The ExaWorks project is a community-led project under the umbrella of the Exascale Computing Project which brings together a number of high level HPC tools developed by the members of ExaWorks. We noticed that most of these projects, as well as many of the community projects, implemented a software layer/library to interact with HPC schedulers in order to insulate the core functionality from the details of how things are specified for each scheduler. We also noticed that the respective libraries were mostly limited to schedulers running on resources that each team had access to. We used our combined knowledge to design a single API/library for this goal, one that would be tested on all resources that all ExaWorks teams have access to. We then shared this API and library so that all high level HPC tools can benefit from it.
A major difficulty in maintaining HPC software tools is that access to HPC resources is generally limited to a small number of clusters local to each team. Additionally, HPC resources vary widely depending on the institution that maintains them. Consequently, software that is tested on resources that a HPC tool development team has access to is likely to encounter problems on other HPC resources. A first step in addressing this problem is by pooling teams' respective resources for testing purposes. PSI/J takes it a step further by exposing an infrastructure that allows any user PSI/J user to easily contribute test results to PSI/J, and do so automatically. This is mutually beneficial: the PSI/J community gains assurance that PSI/J functions correctly on a wide range of resources, while users contributing tests have a mechanism to ensure that the PSI/J team is aware of potential problems specific to their resources and can address them, thus ensuring that PSI/J continues to function correctly on those resources.

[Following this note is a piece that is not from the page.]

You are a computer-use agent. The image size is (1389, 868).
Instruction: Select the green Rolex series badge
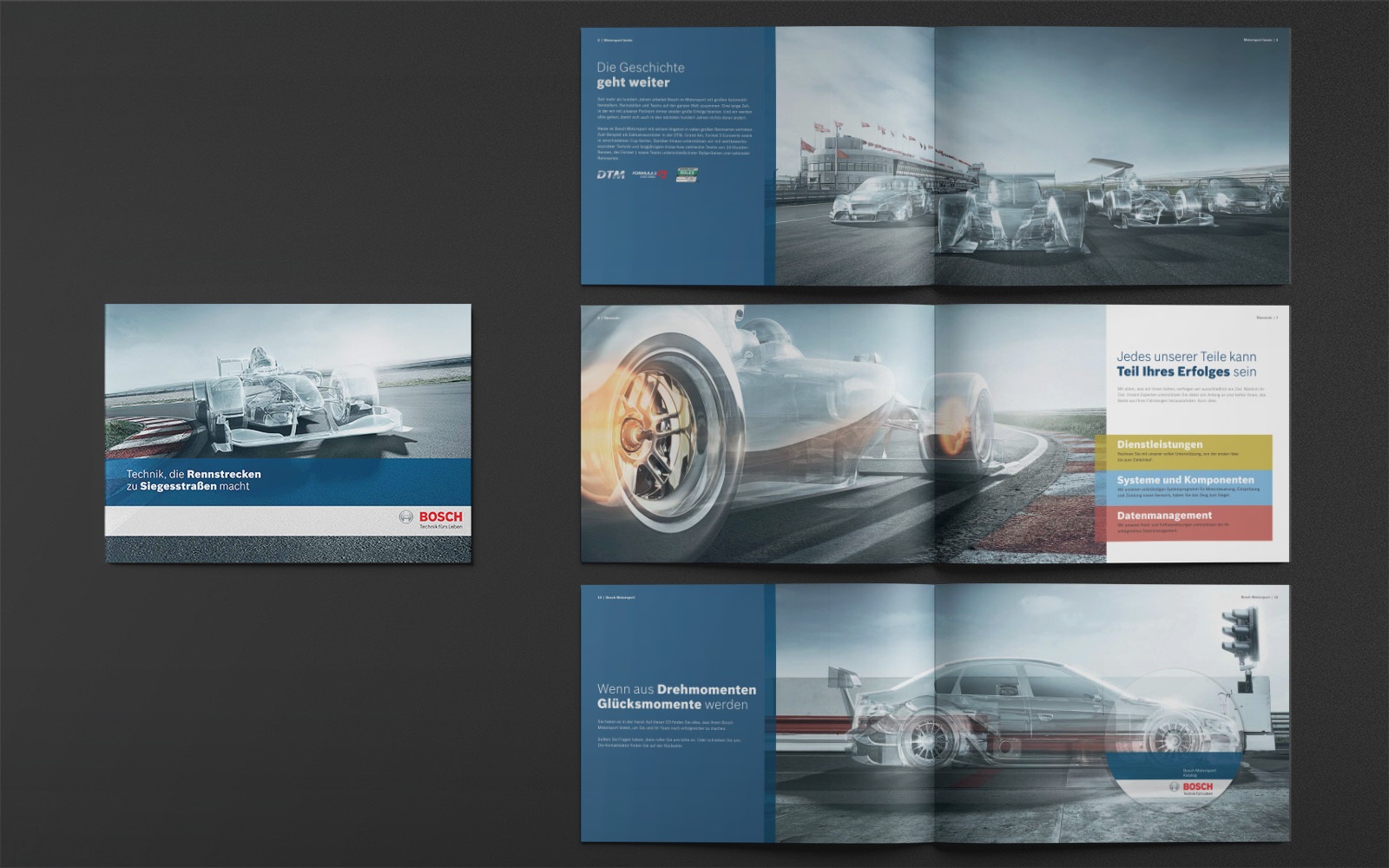pyautogui.click(x=687, y=174)
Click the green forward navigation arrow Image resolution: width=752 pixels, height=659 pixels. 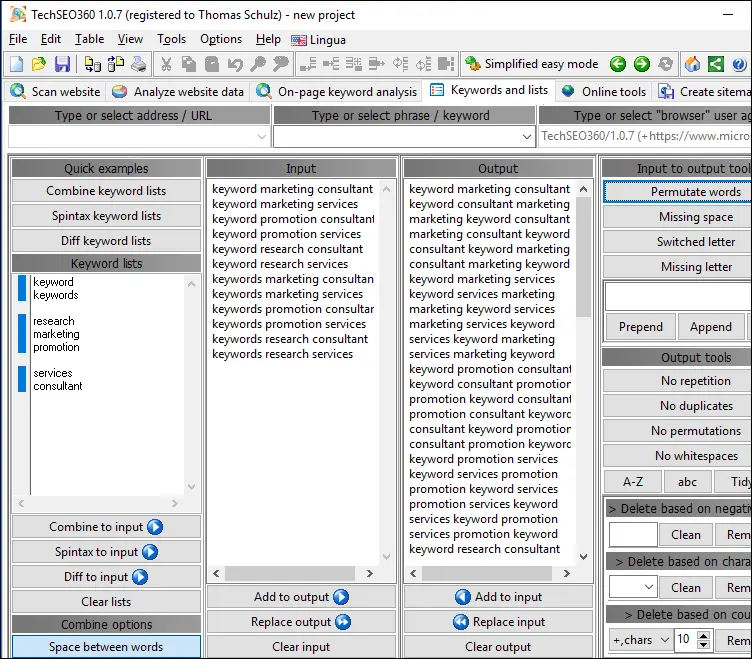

SAGA — an OGF standard — abstracts away the specificity of diverse queue systems, offering a consistent representation of jobs and of the capabilities required to submit them to the resources. RADICAL-SAGA implements a subset of the SAGA standard, exposing a homogeneous programming interface to the batch systems of HPC and HTC resources, enabling job submissions and file transfers across resources. RADICAL-SAGA is used by RADICAL-Pilot to acquire resources and staging data to and from HPC platforms. PSI/J will replace RADICAL-SAGA, offering streamlined capabilities and a modern implementation.
The PSI/J API is in no small part inspired by the Java CoG Kit Abstraction API. The Swift workflow system made extensive use of and improved on the Java Cog Kit Abstraction API. While the original Swift (Swift/K) is not maintained any more, its two spiritual successors, Swift/T and Parsl are.